Stop messing with time

Especially timezones

Code faster by representing datetimes as ISO8601 in UTC.

ISO8601 will save us from the drag of grokking datetime libraries and parsing errors. UTC will save us from dealing with timezones, and we all know how awful timezones can be.

How to use ISO8601

Format time as a string like the following for April 25, 2020, 10:28pm UTC

As a date

2020-04-25

As a datetime in UTC with second precision (fun fact: the Z stands for Zulu Time)

2020-04-25T22:28:00Z

As a datetime in UTC with millisecond precision

2020-04-25T22:28:00.000Z

Can we use ISO8601 for non-UTC?

2020-04-25T17:28:00-05:00

Yes, see the -05:00 instead of the Z? That means EST. But why would we, timezones are for people.

Okay, we’re done right? Sure with time, but if we use ISO8601 as a case study, we can learn how to design data formats that are fast to code.

Benefits of ISO8601

Fast for humans to read and write

When was 1587843046?

Yeah, I don’t know either. Humans are really slow at reading and writing datetimes represented as the number of seconds since 1970-01-01T00:00:00Z. Usually we need a computer’s help.

When was 2020-04-25T12:43:00Z?

Much easier, right? ISO8601 is transparent so humans can read and write them wicked fast. A data format that’s easy to read and write is fast to code.

String comparison is date comparison

Try comparing “Jan 1, 1970 1:41pm” to “Feb 4, 2020 8:32am”.

Hard, right? We’d slog through some datetime libraries, if our language even makes that easy. Figure out how to parse it using the cryptic datetime parsing syntax. How do I specify the day again, oh right %b. Because b is what I think of when thinking of day of the month.
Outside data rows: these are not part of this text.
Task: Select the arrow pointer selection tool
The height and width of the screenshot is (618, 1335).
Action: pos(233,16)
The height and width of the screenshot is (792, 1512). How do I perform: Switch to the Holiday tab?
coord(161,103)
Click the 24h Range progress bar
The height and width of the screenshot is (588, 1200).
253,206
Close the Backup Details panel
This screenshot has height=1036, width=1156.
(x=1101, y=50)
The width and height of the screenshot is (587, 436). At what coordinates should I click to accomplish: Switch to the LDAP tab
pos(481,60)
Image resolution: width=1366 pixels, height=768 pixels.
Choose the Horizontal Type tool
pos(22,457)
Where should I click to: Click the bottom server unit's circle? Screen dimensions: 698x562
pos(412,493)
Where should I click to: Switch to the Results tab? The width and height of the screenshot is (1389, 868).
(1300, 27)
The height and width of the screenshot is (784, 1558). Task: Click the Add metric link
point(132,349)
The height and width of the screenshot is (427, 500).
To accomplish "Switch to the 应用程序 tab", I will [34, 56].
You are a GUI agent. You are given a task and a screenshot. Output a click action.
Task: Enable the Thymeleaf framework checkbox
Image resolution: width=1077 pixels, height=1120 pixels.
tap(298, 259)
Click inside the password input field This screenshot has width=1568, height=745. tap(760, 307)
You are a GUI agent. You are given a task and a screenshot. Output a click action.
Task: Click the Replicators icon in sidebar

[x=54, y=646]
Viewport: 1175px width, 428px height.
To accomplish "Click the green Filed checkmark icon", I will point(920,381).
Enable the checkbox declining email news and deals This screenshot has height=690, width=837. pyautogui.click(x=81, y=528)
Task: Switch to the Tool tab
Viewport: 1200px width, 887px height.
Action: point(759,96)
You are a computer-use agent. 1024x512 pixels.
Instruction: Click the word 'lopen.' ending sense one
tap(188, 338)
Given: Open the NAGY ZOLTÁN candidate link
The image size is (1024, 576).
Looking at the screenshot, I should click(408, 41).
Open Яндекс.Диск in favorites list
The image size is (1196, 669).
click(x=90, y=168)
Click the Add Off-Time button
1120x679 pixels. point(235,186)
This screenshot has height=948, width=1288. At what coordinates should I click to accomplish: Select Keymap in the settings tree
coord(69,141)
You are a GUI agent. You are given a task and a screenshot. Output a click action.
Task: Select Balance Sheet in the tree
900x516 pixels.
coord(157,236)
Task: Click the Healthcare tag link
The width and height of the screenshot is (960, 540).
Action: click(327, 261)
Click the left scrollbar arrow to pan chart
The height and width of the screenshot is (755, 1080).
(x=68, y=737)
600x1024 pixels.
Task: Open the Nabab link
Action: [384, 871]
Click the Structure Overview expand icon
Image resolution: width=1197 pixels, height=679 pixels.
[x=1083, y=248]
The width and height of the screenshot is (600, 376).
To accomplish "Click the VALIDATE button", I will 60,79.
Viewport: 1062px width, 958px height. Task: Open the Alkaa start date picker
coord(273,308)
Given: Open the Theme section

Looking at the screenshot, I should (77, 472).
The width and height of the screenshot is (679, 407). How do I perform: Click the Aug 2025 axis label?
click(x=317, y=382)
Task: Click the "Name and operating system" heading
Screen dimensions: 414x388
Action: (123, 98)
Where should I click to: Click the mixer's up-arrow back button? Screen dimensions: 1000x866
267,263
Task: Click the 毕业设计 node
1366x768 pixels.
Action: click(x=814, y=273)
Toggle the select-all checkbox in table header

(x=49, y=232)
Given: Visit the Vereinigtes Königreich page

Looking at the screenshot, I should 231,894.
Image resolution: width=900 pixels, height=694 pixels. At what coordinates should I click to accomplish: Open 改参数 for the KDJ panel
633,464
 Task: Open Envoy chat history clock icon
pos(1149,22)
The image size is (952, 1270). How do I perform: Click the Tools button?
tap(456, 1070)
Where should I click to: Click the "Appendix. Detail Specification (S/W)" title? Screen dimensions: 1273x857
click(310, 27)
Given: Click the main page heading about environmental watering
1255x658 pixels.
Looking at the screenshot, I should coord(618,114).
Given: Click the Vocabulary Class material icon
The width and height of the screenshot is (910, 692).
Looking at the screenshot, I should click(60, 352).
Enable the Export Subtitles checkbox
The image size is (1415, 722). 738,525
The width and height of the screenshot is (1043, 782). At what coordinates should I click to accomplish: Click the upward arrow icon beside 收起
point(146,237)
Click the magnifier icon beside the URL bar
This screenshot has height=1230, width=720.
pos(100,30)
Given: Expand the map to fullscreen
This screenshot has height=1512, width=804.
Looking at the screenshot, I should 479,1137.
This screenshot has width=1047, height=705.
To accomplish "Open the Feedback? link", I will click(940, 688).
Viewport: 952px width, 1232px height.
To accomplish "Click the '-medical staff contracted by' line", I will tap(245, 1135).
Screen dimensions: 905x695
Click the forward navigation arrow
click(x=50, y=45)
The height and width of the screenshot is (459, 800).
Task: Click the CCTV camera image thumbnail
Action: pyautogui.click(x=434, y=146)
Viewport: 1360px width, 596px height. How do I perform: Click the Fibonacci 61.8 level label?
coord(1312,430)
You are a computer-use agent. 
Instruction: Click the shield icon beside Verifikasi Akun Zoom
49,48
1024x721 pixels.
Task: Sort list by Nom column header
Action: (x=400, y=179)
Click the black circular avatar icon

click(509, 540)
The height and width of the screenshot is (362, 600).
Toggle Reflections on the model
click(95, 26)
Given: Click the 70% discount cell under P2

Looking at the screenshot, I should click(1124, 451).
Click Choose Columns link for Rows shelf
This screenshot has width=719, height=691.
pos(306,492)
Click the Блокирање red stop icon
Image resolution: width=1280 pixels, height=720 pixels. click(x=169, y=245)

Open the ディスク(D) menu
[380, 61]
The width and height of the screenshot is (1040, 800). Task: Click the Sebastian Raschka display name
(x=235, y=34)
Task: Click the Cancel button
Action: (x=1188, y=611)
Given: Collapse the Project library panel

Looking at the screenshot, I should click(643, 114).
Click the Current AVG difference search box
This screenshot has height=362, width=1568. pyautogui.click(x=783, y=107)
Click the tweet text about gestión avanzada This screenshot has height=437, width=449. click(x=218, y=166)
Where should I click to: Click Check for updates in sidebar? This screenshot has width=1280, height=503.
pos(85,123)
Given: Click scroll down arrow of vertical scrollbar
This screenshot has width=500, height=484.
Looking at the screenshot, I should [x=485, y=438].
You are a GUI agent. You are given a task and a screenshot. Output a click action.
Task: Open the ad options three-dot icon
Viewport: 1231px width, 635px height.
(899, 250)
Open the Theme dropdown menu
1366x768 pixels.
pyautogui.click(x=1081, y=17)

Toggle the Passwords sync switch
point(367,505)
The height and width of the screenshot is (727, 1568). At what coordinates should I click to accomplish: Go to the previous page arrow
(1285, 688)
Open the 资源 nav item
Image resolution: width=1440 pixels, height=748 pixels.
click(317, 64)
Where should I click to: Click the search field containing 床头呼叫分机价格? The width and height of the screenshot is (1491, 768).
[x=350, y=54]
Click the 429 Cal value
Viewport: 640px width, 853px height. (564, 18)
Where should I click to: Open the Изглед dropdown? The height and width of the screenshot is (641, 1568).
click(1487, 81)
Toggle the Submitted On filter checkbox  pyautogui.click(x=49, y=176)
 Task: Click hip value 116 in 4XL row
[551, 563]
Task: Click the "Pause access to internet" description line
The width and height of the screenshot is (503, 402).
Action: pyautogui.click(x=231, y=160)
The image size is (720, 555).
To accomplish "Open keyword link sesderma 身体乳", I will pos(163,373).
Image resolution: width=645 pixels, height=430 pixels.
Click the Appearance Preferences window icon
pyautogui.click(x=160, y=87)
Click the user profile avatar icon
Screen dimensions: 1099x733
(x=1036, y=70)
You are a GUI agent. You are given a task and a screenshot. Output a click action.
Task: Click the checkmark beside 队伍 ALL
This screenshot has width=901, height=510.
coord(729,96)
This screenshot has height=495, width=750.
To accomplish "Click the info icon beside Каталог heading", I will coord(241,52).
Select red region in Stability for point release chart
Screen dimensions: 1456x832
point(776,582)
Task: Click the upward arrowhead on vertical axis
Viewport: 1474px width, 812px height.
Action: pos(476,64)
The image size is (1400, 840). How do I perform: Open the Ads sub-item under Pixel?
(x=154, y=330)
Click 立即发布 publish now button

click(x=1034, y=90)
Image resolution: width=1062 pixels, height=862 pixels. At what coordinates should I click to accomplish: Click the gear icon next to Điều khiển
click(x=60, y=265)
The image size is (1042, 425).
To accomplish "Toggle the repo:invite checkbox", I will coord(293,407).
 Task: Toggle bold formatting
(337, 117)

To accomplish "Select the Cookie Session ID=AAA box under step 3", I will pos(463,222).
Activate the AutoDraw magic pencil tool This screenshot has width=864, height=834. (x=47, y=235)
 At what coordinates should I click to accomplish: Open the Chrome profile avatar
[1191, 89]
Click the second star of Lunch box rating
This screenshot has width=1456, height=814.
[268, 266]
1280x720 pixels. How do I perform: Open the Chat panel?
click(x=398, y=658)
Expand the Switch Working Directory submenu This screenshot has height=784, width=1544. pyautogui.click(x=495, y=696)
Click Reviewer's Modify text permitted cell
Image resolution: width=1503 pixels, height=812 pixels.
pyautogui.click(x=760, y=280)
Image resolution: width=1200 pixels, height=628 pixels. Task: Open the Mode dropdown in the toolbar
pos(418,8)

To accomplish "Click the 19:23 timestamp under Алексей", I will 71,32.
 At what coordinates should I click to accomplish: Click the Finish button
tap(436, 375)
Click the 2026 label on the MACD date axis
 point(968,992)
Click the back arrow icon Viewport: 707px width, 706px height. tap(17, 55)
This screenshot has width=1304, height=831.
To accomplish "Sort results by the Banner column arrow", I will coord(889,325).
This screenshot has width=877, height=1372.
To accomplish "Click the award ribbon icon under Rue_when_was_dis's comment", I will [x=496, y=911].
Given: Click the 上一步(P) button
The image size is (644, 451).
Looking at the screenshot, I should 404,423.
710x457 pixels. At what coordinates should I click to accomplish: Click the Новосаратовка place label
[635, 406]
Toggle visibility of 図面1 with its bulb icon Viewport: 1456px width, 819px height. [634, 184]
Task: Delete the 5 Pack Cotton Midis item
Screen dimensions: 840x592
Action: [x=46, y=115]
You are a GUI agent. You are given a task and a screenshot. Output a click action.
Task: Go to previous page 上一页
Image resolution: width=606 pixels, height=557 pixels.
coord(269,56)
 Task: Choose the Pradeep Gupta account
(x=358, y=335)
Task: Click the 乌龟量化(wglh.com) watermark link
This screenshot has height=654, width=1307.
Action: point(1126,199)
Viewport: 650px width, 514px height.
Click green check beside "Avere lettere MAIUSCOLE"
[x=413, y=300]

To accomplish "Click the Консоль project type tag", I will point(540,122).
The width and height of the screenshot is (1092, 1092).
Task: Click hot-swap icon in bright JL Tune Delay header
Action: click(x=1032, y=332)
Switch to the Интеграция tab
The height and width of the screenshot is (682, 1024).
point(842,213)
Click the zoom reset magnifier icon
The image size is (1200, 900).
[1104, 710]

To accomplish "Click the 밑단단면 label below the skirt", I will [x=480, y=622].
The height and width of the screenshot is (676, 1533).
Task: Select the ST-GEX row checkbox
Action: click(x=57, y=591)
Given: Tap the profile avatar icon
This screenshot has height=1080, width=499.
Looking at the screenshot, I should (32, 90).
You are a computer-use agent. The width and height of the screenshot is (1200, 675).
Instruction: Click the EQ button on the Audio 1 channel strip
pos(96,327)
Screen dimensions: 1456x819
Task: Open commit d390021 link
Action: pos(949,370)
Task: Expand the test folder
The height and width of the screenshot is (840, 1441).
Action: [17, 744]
What about “1970-01-01T13:41:00Z” and “2020-02-04T08:32:00Z”?

Easy, we’ll use string comparison. Is “1970-01-01T13:41:00Z” < “2020-02-04T08:32:00Z”, well let’s look at the first character. Is “1” < “2”? Yes. Ergo, yes the first date is less than the second date.

ISO8601 (in the same timezone) are lexicographically sorted, so string comparison just works. If serializing a custom data format preserves its order, it’s much faster to code. No futzing with serialization and deserialization just to code. Just operate on it as a string.

Spacefree data makes bash happy

Sometimes other date formats are used. Like:

2020-04-26 00:00:00Z

Not bad, it’s easy for humans to read and write and preserves order. But that space. The space between the date and time can mess with bash. bash sees a space, sees two objects, splits our date and time. Huh, why isn’t my program working. What’s the bug? Oh, that space.

ISO8601 never has a space, so bash is always happy. Which means we’re happy.

So what? I’m not using bash

Say we’re writing some enterprise Java application and storing our data in databases. Well, how do we grok logs when debugging? Bash.

How do we quickly test the DB? Bash.

How would we prototype a client to make basic requests? Bash.

Even if bash isn’t part of our product’s tech stack, it will always be part of a fast developer’s development tech stack. So we need to keep bash happy.

Benefits of UTC

Bugs can hide in implicit or local timezones

If a datetime’s timezone is implicit, it’s possible for a bug to emerge. One system assumes EST, another one PST. That’s 3 hours apart. A total mess. But if all datetime’s have an explicit, unambiguous timezone (UTC), then there’s no ambiguity. There’s No way for “local” to mean two different things.

When designing a data format, make it explicit and unambiguous. This gives bugs nowhere to hide. And no bugs means no debugging which means faster coding.

No normalization drag

Let’s say all of our time data is serialized and persisted in UTC. Then all of data has the same timezone. This means we never have to normalize time. We never have to write a converter to convert time from one equivalent format to another. So, where which means there’s nowhere for a timezone bug to hide. If we need to write a data format and it has multiple equivalent representations, pick a canonical one for internal serialization and persistence. This prevents bugs where two equivalent serializations Other representations can be used on the fly or to interface with other systems.

When designing a data format, pick a canonical representation if other valid representations exist. If data is always persisted in the canonical format, we never have to slow down to normalize our data.

But customers don’t speak UTC!?

I hear, I hear, it’s fine. Internally, everything’s normalized. But outside, we speak whatever is most effective. If someone writes a bad API that we need to work with, or humans like reading “Feb 2nd”, we’re happy to oblige, externally. When rendering the date to the customer, or to an API, use a rendering method:

> renderDate('2020-02-04T14:01:00Z', customer.timezone) 'Feb 2, 2020 9:01am EST'

But never serialize this rendering and never it breach the system, or we’ll pay for it with drag on our speed.